(Text and item location entries)
^^^^

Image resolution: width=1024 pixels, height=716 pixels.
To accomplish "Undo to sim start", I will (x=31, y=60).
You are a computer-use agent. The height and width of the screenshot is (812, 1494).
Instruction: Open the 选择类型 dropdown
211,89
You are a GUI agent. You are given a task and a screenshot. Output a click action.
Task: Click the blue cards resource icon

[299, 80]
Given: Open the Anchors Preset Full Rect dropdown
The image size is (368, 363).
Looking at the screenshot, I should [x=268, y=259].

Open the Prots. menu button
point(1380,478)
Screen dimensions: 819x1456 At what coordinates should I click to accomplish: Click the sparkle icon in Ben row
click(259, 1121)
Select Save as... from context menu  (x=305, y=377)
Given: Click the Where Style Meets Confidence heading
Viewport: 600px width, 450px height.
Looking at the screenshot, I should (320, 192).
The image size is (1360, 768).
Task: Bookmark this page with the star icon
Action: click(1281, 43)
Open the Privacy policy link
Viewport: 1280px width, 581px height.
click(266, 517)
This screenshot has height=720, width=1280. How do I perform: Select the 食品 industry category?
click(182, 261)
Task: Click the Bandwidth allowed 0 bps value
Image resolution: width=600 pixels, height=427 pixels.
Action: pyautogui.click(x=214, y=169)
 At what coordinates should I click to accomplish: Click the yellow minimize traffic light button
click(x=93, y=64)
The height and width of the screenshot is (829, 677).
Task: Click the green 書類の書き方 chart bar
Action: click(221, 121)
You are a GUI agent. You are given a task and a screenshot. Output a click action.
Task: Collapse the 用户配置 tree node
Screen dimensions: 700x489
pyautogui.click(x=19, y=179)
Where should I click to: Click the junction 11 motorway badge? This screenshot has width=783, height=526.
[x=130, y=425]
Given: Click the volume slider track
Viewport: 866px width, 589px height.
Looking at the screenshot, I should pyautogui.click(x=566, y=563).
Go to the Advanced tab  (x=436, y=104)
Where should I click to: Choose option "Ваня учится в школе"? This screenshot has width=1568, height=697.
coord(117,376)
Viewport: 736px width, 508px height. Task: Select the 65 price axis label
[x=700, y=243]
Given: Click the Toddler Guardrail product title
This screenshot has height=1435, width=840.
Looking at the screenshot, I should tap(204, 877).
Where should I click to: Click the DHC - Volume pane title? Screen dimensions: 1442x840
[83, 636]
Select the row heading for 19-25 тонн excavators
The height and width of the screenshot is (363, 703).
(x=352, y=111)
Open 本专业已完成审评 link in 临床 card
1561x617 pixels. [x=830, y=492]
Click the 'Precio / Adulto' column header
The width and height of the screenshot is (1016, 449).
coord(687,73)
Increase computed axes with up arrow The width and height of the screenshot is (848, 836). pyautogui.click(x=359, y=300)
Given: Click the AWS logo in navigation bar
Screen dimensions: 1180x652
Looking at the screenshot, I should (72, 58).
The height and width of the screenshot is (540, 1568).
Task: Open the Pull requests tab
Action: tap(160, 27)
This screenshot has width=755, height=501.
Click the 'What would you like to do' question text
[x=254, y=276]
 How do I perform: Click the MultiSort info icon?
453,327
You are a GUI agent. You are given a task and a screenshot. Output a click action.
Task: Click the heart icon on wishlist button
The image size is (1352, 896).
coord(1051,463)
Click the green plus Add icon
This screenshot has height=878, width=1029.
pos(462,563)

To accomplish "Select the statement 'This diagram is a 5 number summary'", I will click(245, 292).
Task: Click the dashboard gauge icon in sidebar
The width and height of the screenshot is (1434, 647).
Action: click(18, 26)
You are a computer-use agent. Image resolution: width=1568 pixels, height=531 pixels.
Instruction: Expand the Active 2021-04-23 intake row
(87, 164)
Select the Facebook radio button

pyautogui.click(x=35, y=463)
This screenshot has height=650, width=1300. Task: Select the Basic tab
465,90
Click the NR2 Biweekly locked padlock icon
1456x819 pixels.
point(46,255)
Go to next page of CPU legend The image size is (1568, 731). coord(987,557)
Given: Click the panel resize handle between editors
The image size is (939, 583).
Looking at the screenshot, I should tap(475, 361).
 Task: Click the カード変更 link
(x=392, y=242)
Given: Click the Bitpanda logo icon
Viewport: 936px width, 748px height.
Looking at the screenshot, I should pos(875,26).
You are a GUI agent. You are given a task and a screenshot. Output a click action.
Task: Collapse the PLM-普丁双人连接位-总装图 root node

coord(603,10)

^^^^

* AIM:
Quote all of the rows above word for word, keeping every line unchanged.

* THE RESULT:
Image resolution: width=1024 pixels, height=716 pixels.
To accomplish "Undo to sim start", I will (x=31, y=60).
You are a computer-use agent. The height and width of the screenshot is (812, 1494).
Instruction: Open the 选择类型 dropdown
211,89
You are a GUI agent. You are given a task and a screenshot. Output a click action.
Task: Click the blue cards resource icon

[299, 80]
Given: Open the Anchors Preset Full Rect dropdown
The image size is (368, 363).
Looking at the screenshot, I should [x=268, y=259].

Open the Prots. menu button
point(1380,478)
Screen dimensions: 819x1456 At what coordinates should I click to accomplish: Click the sparkle icon in Ben row
click(259, 1121)
Select Save as... from context menu  (x=305, y=377)
Given: Click the Where Style Meets Confidence heading
Viewport: 600px width, 450px height.
Looking at the screenshot, I should (320, 192).
The image size is (1360, 768).
Task: Bookmark this page with the star icon
Action: click(1281, 43)
Open the Privacy policy link
Viewport: 1280px width, 581px height.
click(266, 517)
This screenshot has height=720, width=1280. How do I perform: Select the 食品 industry category?
click(182, 261)
Task: Click the Bandwidth allowed 0 bps value
Image resolution: width=600 pixels, height=427 pixels.
Action: pyautogui.click(x=214, y=169)
 At what coordinates should I click to accomplish: Click the yellow minimize traffic light button
click(x=93, y=64)
The height and width of the screenshot is (829, 677).
Task: Click the green 書類の書き方 chart bar
Action: click(221, 121)
You are a GUI agent. You are given a task and a screenshot. Output a click action.
Task: Collapse the 用户配置 tree node
Screen dimensions: 700x489
pyautogui.click(x=19, y=179)
Where should I click to: Click the junction 11 motorway badge? This screenshot has width=783, height=526.
[x=130, y=425]
Given: Click the volume slider track
Viewport: 866px width, 589px height.
Looking at the screenshot, I should pyautogui.click(x=566, y=563).
Go to the Advanced tab  (x=436, y=104)
Where should I click to: Choose option "Ваня учится в школе"? This screenshot has width=1568, height=697.
coord(117,376)
Viewport: 736px width, 508px height. Task: Select the 65 price axis label
[x=700, y=243]
Given: Click the Toddler Guardrail product title
This screenshot has height=1435, width=840.
Looking at the screenshot, I should tap(204, 877).
Where should I click to: Click the DHC - Volume pane title? Screen dimensions: 1442x840
[83, 636]
Select the row heading for 19-25 тонн excavators
The height and width of the screenshot is (363, 703).
(x=352, y=111)
Open 本专业已完成审评 link in 临床 card
1561x617 pixels. [x=830, y=492]
Click the 'Precio / Adulto' column header
The width and height of the screenshot is (1016, 449).
coord(687,73)
Increase computed axes with up arrow The width and height of the screenshot is (848, 836). pyautogui.click(x=359, y=300)
Given: Click the AWS logo in navigation bar
Screen dimensions: 1180x652
Looking at the screenshot, I should (72, 58).
The height and width of the screenshot is (540, 1568).
Task: Open the Pull requests tab
Action: tap(160, 27)
This screenshot has width=755, height=501.
Click the 'What would you like to do' question text
[x=254, y=276]
 How do I perform: Click the MultiSort info icon?
453,327
You are a GUI agent. You are given a task and a screenshot. Output a click action.
Task: Click the heart icon on wishlist button
The image size is (1352, 896).
coord(1051,463)
Click the green plus Add icon
This screenshot has height=878, width=1029.
pos(462,563)

To accomplish "Select the statement 'This diagram is a 5 number summary'", I will click(245, 292).
Task: Click the dashboard gauge icon in sidebar
The width and height of the screenshot is (1434, 647).
Action: click(18, 26)
You are a computer-use agent. Image resolution: width=1568 pixels, height=531 pixels.
Instruction: Expand the Active 2021-04-23 intake row
(87, 164)
Select the Facebook radio button

pyautogui.click(x=35, y=463)
This screenshot has height=650, width=1300. Task: Select the Basic tab
465,90
Click the NR2 Biweekly locked padlock icon
1456x819 pixels.
point(46,255)
Go to next page of CPU legend The image size is (1568, 731). coord(987,557)
Given: Click the panel resize handle between editors
The image size is (939, 583).
Looking at the screenshot, I should tap(475, 361).
 Task: Click the カード変更 link
(x=392, y=242)
Given: Click the Bitpanda logo icon
Viewport: 936px width, 748px height.
Looking at the screenshot, I should pos(875,26).
You are a GUI agent. You are given a task and a screenshot. Output a click action.
Task: Collapse the PLM-普丁双人连接位-总装图 root node

coord(603,10)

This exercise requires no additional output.